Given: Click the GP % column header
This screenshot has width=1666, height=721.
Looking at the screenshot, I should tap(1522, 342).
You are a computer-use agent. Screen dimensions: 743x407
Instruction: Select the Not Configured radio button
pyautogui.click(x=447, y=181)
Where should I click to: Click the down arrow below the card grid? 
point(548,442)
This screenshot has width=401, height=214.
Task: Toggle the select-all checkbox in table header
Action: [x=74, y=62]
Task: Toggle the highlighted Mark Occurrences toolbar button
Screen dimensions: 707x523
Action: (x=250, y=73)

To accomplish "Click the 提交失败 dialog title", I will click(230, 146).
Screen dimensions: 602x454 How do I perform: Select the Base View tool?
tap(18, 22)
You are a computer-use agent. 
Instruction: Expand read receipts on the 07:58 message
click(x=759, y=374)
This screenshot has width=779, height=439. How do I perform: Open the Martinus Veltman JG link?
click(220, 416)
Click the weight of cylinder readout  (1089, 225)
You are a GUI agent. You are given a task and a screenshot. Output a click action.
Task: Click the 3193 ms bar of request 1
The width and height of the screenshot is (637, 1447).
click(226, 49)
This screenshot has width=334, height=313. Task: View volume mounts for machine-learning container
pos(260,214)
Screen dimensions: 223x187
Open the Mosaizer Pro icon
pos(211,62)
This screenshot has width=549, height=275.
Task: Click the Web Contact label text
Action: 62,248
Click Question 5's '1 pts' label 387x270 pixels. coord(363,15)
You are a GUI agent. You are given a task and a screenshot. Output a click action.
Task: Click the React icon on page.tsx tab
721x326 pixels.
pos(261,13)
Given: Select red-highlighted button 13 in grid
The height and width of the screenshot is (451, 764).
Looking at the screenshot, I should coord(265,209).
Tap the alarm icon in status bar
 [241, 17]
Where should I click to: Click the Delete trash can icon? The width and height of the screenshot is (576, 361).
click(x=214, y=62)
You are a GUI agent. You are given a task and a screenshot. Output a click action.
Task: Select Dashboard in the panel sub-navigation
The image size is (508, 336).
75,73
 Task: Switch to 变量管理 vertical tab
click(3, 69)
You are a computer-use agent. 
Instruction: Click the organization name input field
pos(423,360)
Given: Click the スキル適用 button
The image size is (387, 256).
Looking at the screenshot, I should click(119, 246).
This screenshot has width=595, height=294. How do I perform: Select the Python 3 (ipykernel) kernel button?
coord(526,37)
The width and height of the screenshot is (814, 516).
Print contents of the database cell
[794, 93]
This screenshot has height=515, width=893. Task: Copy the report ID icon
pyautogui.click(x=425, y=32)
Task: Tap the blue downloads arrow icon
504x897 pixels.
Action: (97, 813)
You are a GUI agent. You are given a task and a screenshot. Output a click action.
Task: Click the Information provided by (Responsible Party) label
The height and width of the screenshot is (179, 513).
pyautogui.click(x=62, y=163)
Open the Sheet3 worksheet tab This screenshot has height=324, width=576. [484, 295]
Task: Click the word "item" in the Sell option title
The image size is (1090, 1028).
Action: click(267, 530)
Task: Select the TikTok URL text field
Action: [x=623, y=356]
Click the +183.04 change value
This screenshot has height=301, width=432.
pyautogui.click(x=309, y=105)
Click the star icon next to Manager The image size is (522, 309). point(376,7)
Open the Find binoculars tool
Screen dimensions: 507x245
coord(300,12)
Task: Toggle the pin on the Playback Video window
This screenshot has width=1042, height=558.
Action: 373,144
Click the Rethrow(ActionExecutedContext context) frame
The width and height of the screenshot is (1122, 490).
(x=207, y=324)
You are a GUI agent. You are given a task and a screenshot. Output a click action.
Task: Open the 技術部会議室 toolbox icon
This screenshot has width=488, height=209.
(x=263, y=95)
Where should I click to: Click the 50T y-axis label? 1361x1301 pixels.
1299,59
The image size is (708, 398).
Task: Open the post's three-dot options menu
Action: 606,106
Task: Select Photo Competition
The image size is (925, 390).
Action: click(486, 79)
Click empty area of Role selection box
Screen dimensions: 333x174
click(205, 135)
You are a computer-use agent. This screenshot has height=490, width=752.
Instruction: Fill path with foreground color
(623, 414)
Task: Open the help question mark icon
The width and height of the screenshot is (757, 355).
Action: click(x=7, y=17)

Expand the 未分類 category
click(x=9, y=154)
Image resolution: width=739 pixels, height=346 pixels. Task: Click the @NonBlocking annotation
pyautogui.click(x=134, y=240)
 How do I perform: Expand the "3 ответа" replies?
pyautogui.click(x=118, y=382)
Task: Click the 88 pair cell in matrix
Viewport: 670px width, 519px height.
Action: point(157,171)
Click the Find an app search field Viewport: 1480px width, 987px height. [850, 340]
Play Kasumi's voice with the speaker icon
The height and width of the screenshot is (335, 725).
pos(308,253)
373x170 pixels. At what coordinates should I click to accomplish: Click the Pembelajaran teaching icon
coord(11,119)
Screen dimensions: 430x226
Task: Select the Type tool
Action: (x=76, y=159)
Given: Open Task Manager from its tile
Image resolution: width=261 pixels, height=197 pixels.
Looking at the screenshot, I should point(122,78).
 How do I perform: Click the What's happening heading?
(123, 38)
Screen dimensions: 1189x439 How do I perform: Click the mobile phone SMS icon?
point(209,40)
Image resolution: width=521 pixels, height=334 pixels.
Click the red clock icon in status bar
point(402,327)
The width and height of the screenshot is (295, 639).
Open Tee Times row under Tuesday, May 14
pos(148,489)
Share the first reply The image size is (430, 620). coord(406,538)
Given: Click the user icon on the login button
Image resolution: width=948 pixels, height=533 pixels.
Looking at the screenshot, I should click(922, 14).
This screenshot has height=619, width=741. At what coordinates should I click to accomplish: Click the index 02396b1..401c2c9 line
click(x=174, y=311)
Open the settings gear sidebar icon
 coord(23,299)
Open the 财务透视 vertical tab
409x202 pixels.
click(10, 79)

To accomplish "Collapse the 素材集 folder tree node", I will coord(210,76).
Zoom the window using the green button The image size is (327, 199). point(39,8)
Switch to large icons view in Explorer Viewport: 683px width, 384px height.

## [ACTIVITY]
Line by line, check the listing above for the string "title" and say how many lines have it, giving the number alone.

## [REPLY]
2